While some of Reveles' punk and stoner-rock friends thought he was losing his mind ("I remember some of my friends saying, 'You're missing the boat on alt-country. Ryan Adams was popular, like, four years ago and Wilco isn't even playing country anymore'"), the singer-songwriter forged ahead in his new direction and began piecing songs together that would constitute his acclaimed debut disc, which in this publication drew comparisons to the work of singer-songwriter boy wonder Conor Oberst.

"That's flattering," says Reveles, who admits he runs hot and cold on Oberst's material. "I met the guy and he's the nicest guy. He gave me a hug, and I gave him my CD and said, you know, 'Check it out,' and he called me later that night after his show at the Celebrity Theatre and he was like, 'You write really good songs. Thanks for giving me the CD.' He was just really, really nice."

The soft-spoken Reveles also shares a personality trait with Oberst, that of being humble and possessing a seeming unwillingness to blow his own horn. The singer-songwriter is uncomfortable with having his picture on the cover of We'll Meet Halfway ("For the next one, we're not doing that again," he says with a laugh), and Reveles jokingly points out a flier from a gig he played at defunct Tempe bar The Loft, where he opened for Tempe indie darlings What Laura Says.

"I got off stage and put my hood on and went outside for a cigarette, and everyone's outside smoking cigarettes, and this girl and this guy are out there," Reveles says. "The guy is like, 'Man, that guy in there was awesome! Did you see him playing guitar and singing and playing harmonica and guitar at the same time? That takes talent!' And the girl is like, 'That's bullshit, man. I've seen that a million times before. A lot of people do that.'

"The guy turns to me and didn't realize that it was me 'cause I had my hoodie on and it's raining. And he's like, 'That was great, right?'" Reveles laughs. "And I said, 'Man, that guy is overrated,' and the girl, who was drunk as fuck, says, 'That guy just sucked!' and I said, 'I'm with you, lady, that guy sucked.' And all of a sudden the guy looks at me and said, 'Hey, motherfucker, that's you!' and he got all embarrassed, and all of a sudden the girl just disappeared behind a bunch of people.

"I was loving it, man," Reveles laughs. "As long as it's feedback, good or bad, it's stuff that I can learn from."

Reveles, who played a critically acclaimed unofficial showcase with Fancy Cloud at South by Southwest in March, admittedly has a little trouble with the "country singer" tag, what with contemporary country music washed out with a glossy, '80s pop-rock sheen.

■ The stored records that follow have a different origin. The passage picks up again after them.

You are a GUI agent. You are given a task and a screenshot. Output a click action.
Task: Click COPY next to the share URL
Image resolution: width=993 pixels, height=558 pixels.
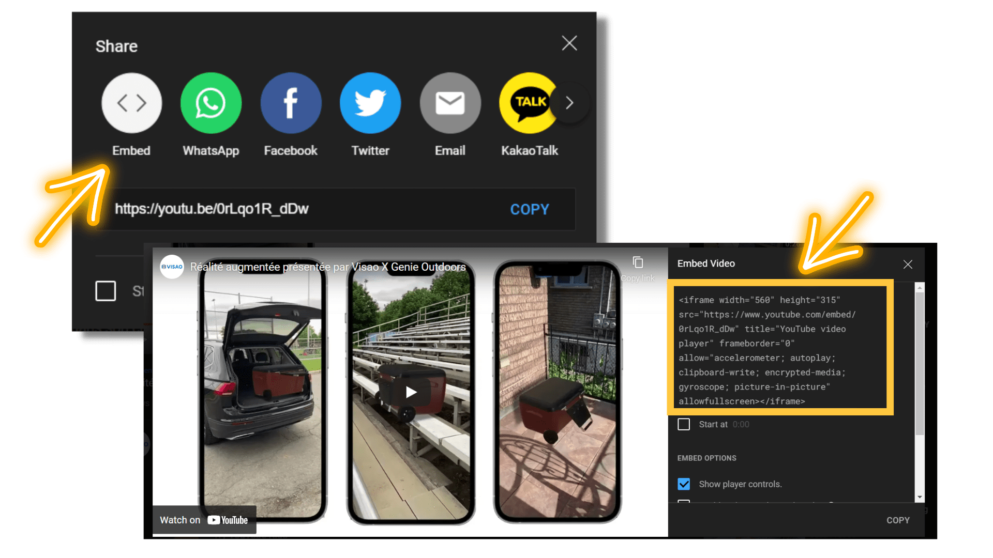pos(530,209)
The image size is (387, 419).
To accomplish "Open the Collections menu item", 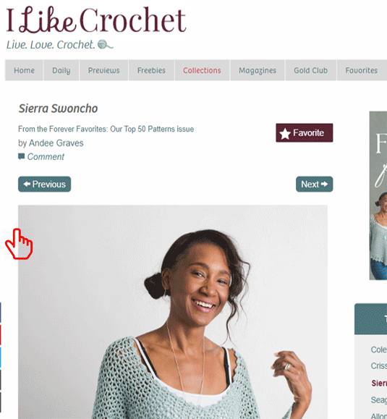I will coord(202,70).
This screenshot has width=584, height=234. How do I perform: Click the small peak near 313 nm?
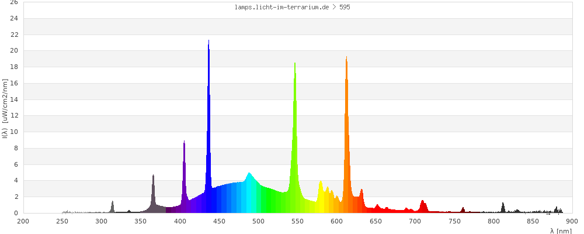[x=113, y=207]
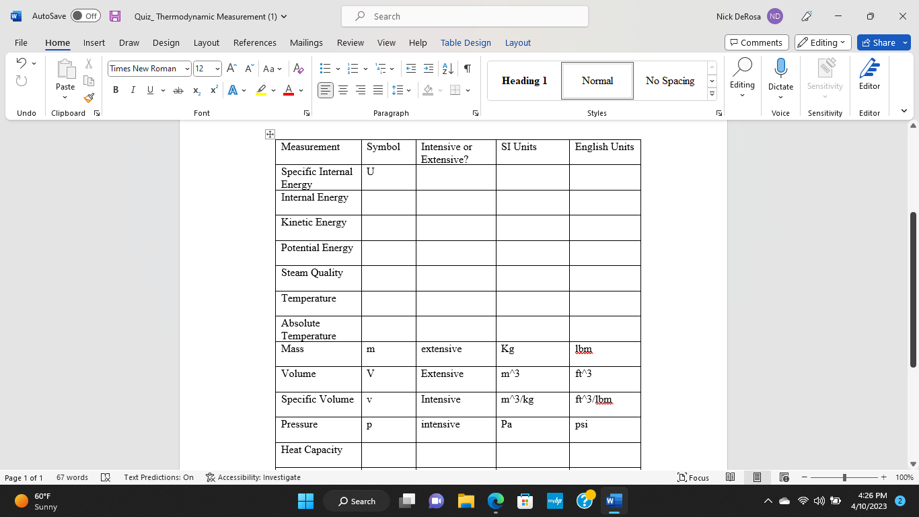Select the subscript tool
Screen dimensions: 919x517
(196, 90)
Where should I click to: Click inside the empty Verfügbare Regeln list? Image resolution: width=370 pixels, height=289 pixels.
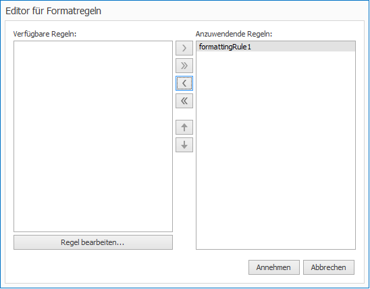tap(93, 136)
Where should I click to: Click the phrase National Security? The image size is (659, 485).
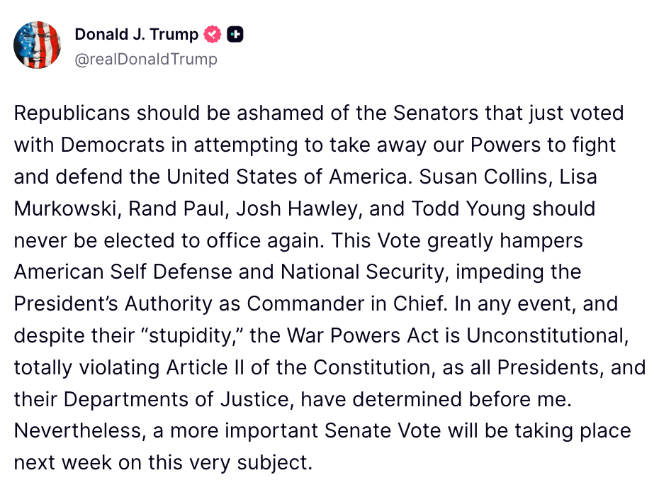(362, 272)
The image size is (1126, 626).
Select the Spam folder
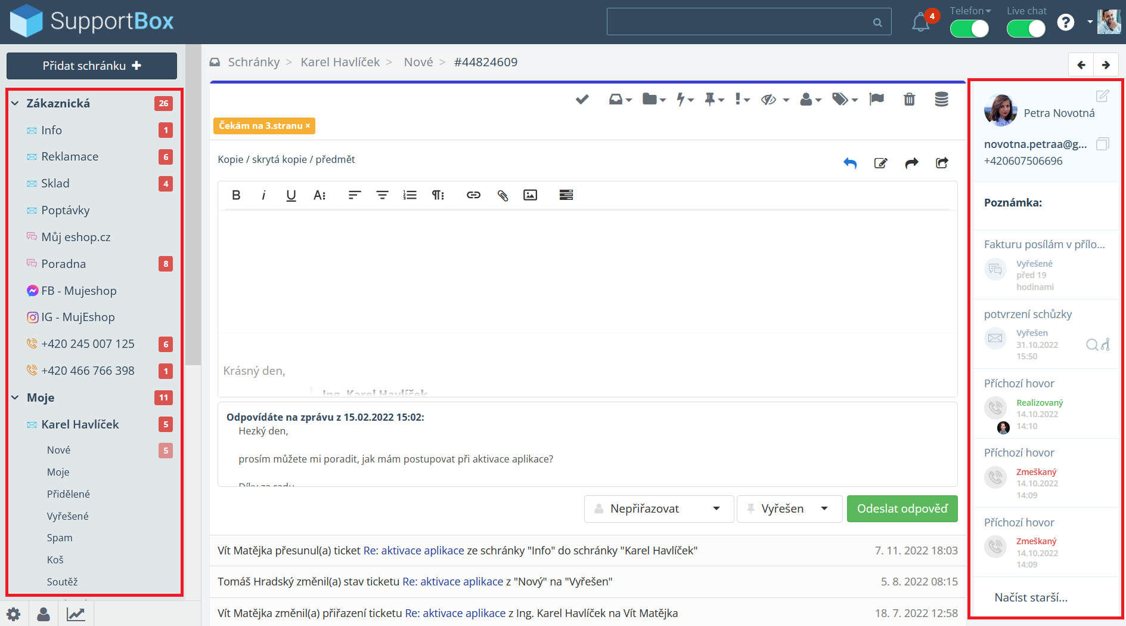pyautogui.click(x=60, y=538)
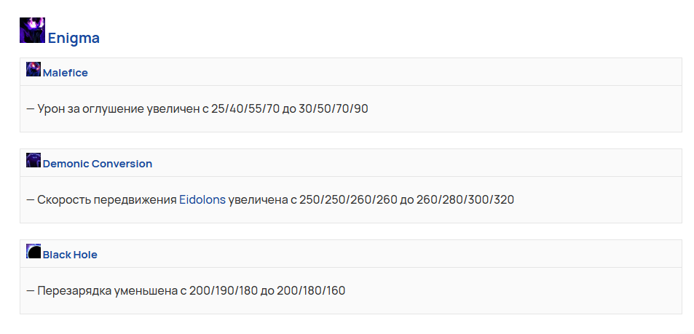Click the Enigma hero portrait icon
The height and width of the screenshot is (334, 694).
click(x=32, y=30)

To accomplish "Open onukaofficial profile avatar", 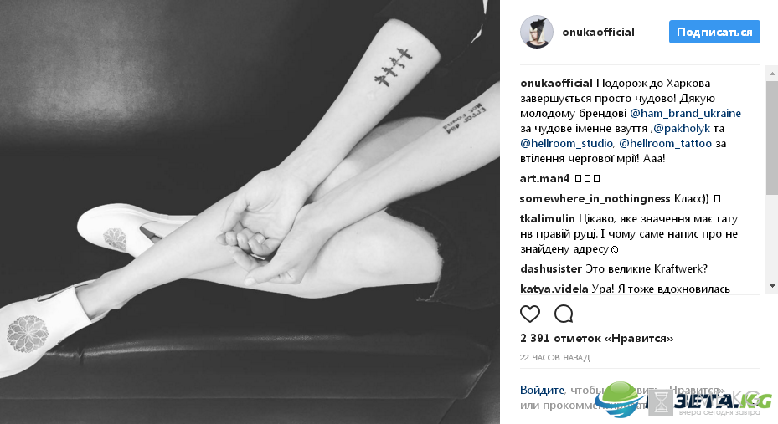I will (536, 32).
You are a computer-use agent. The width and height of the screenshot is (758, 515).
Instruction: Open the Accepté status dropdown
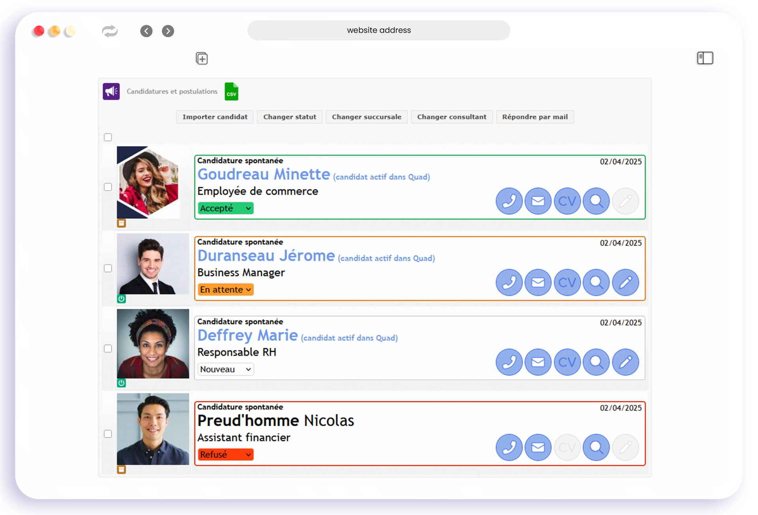225,208
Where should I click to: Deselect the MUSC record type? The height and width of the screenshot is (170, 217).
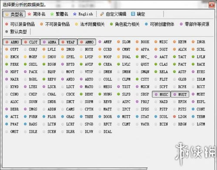pos(161,95)
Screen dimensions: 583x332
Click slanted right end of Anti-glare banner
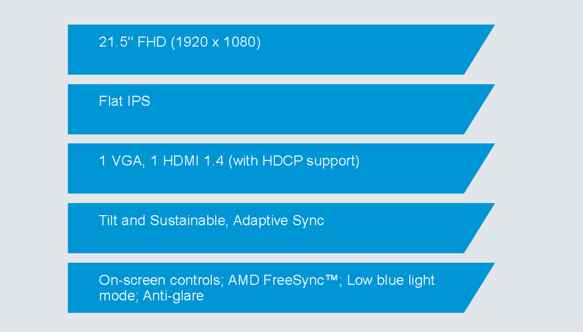point(479,288)
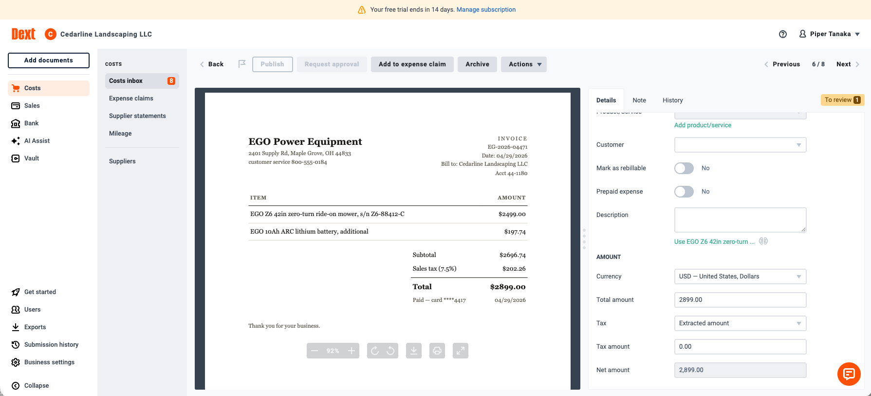871x396 pixels.
Task: Expand the Tax type dropdown
Action: (740, 323)

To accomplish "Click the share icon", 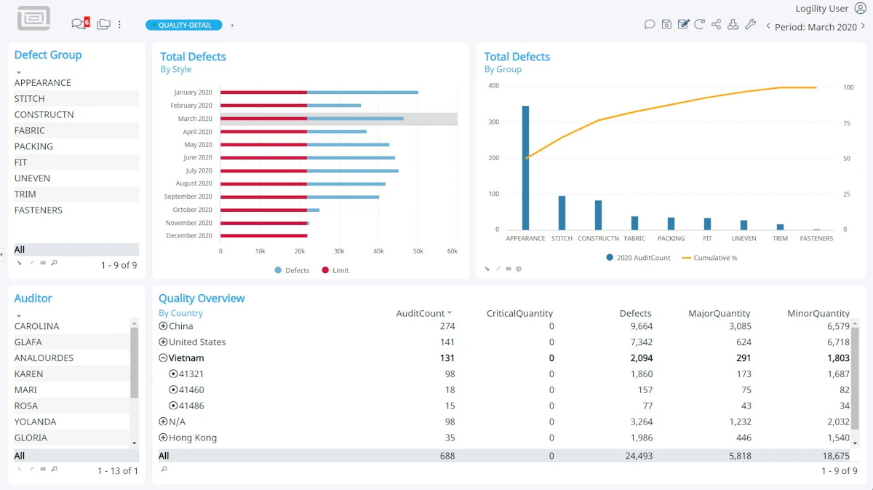I will pyautogui.click(x=716, y=25).

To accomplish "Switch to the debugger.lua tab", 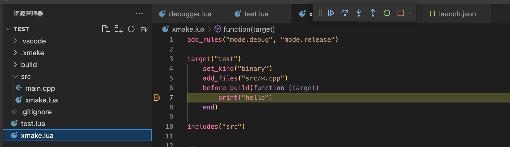I will coord(190,14).
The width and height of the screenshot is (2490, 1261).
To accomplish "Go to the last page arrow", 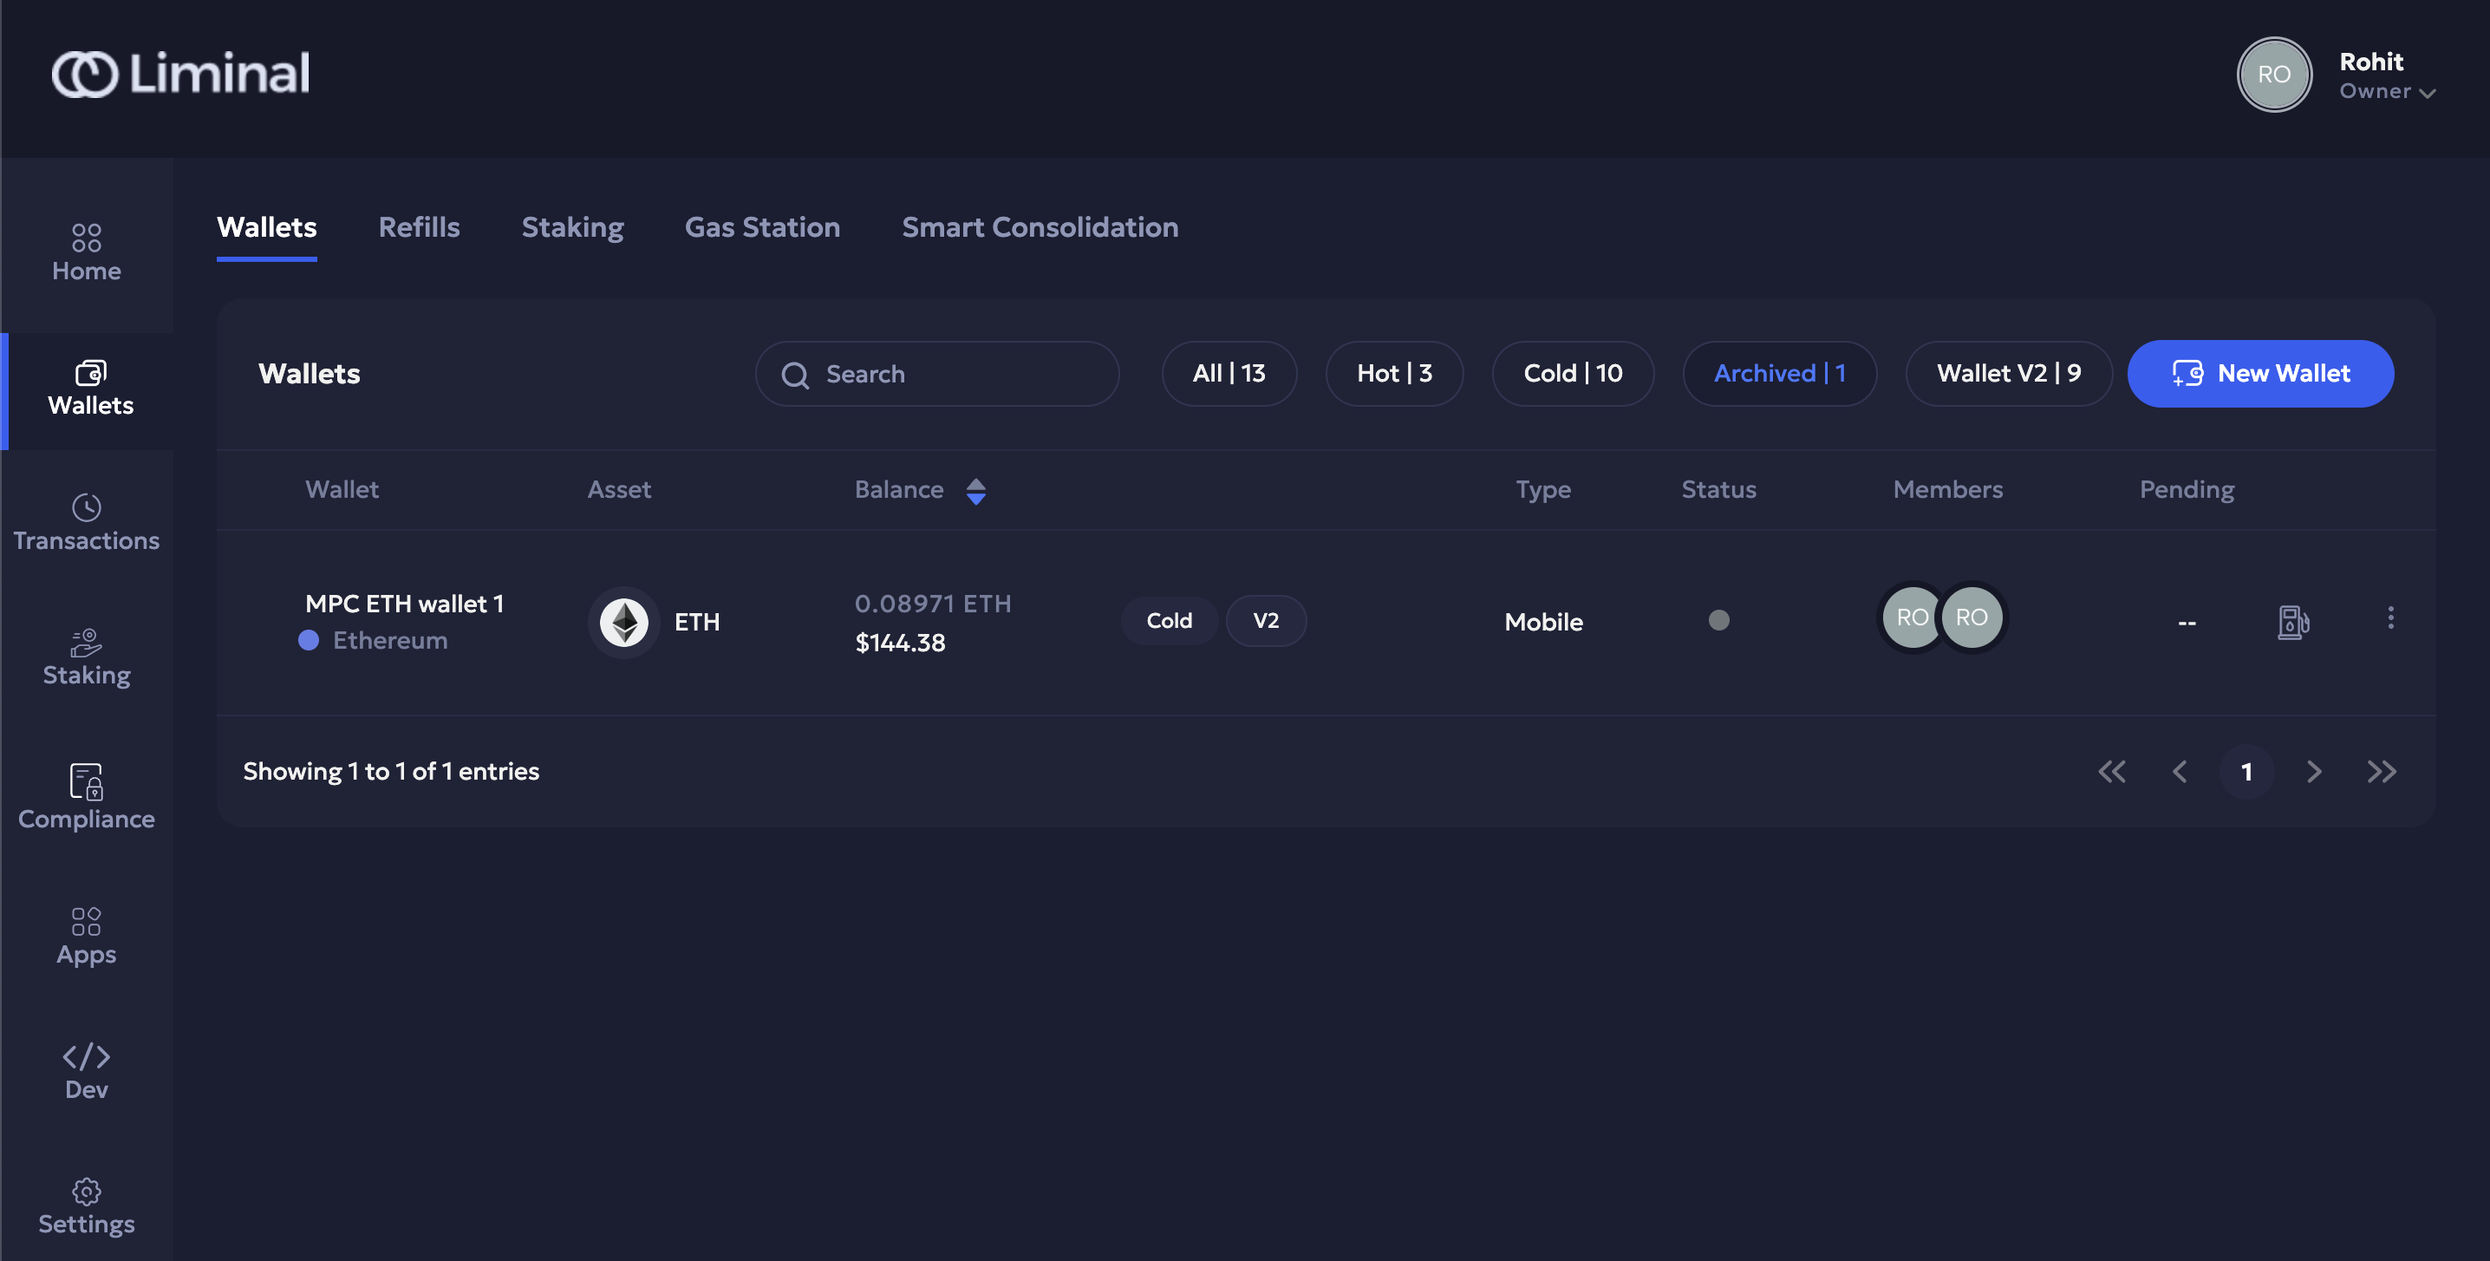I will point(2381,772).
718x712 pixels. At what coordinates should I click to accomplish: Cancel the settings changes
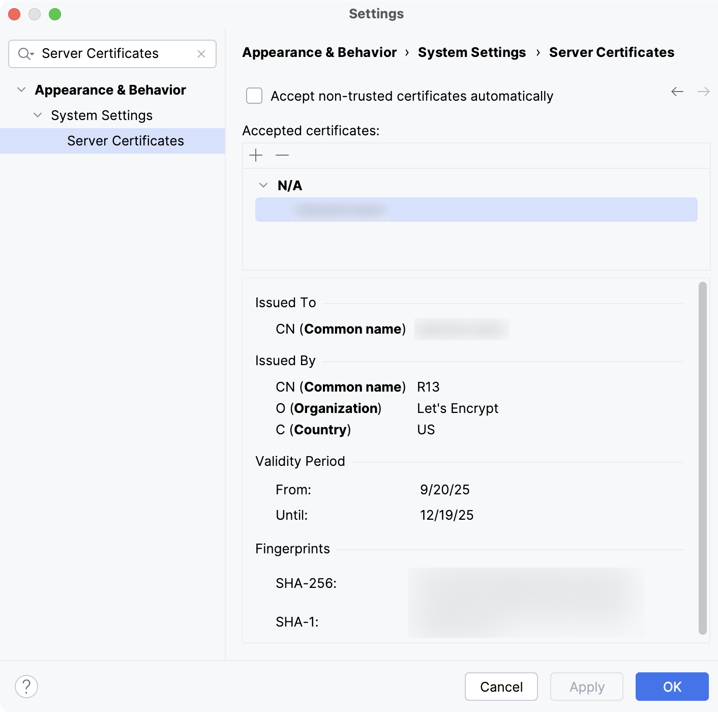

"I can't stand that stuff," Reveles says. "That's why when people ask me if I'm a country singer I say, 'I'm not Toby Keith or Shania Twain.' I like old country, I like Western, back when 'country' and 'Western' were two different things. I mean, I love (Western swing pioneer) Bob Wills. He's got that old rockabilly, hillbilly thing. Like redneck jazz — and you can't beat that, man.

"I'm not writing songs because I'm following a trend. I'm writing songs because that's what's going on in my life," says Reveles, who is in the process of recording his follow-up to We'll Meet Halfway. "I drink a lot of whiskey and listen to a lot of sad-bastard songs, so that's what's gonna come out when I write music."